The only way out of this climate crisis is for a unified and swift coordinated global response. In other words, we’re in a whole lot of trouble and the future looks grim. For all the froth and bluster politicians like to spout in front of the cameras, as soon as there’s any sign of a problem, they chuck green measures aside in favour of saving money. The only hope for the human race is that someone comes up with an entirely outlandish and ingenious solution.
Russian scientists Sergey Zimov and his son Nikita might just have the answer. They live deep in remote north-eastern Siberia. What started out as a state funded scientific study is now more of a labour of love. They hypothesise that by returning the tundra to grassland it will be possible to radically reduce greenhouse gas emission from the melting of the permafrost. To do this they need large herbivores. Lots of them. Pleistocene Park tells their story.
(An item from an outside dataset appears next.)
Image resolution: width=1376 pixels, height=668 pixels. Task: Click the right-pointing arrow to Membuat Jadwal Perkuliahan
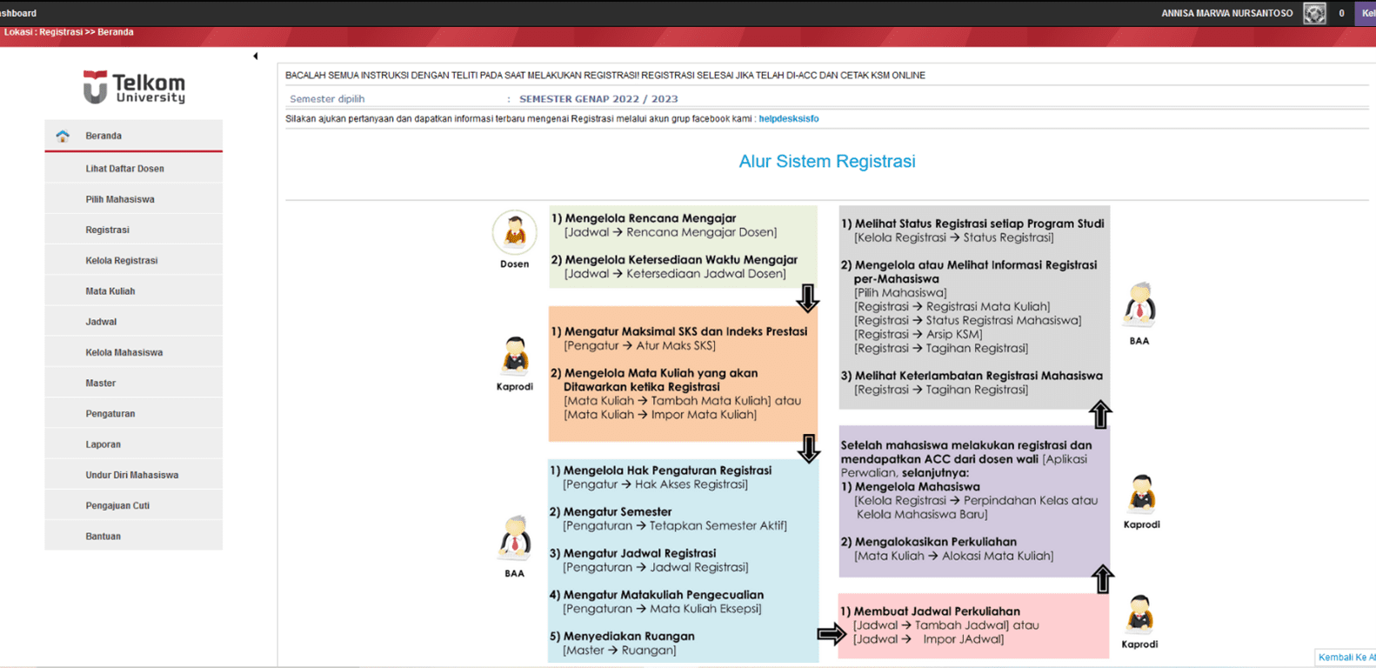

Pleistocene Park is a fascinating looks at what eccentricity and determination can achieve when focused in the right direction. Sergey is a real character and it’s his huge personality which has essentially dragged the experiment to this point. Now it’s the turn of the next generation. Luke Griswold-Tergis’ documentary is a loose and lively portrait of men on a mission. It’s a hopeful example of what can be done with the necessary will and resources.
Pleistocene Park screens at CPH:DOX.